TASK INSTRUCTIONS:
All the data should come back exactly as it was given.
#### DATA FOR REVIEW ####
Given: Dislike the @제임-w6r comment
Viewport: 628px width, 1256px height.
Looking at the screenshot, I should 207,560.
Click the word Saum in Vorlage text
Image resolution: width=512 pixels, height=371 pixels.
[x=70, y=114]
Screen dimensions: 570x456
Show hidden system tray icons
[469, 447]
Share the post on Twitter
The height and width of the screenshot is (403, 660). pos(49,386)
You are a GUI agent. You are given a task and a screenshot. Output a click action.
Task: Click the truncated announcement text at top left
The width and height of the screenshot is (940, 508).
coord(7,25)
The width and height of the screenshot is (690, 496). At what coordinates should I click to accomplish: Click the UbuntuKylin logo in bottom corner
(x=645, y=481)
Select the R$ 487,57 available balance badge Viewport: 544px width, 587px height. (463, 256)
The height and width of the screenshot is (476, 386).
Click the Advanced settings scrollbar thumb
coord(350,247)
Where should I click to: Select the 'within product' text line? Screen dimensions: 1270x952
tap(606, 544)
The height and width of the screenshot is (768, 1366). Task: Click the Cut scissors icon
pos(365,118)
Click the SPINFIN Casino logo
####
TASK RESULT:
Given: Dislike the @제임-w6r comment
Viewport: 628px width, 1256px height.
Looking at the screenshot, I should 207,560.
Click the word Saum in Vorlage text
Image resolution: width=512 pixels, height=371 pixels.
[x=70, y=114]
Screen dimensions: 570x456
Show hidden system tray icons
[469, 447]
Share the post on Twitter
The height and width of the screenshot is (403, 660). pos(49,386)
You are a GUI agent. You are given a task and a screenshot. Output a click action.
Task: Click the truncated announcement text at top left
The width and height of the screenshot is (940, 508).
coord(7,25)
The width and height of the screenshot is (690, 496). At what coordinates should I click to accomplish: Click the UbuntuKylin logo in bottom corner
(x=645, y=481)
Select the R$ 487,57 available balance badge Viewport: 544px width, 587px height. (463, 256)
The height and width of the screenshot is (476, 386).
Click the Advanced settings scrollbar thumb
coord(350,247)
Where should I click to: Select the 'within product' text line? Screen dimensions: 1270x952
tap(606, 544)
The height and width of the screenshot is (768, 1366). Task: Click the Cut scissors icon
pos(365,118)
Click the SPINFIN Casino logo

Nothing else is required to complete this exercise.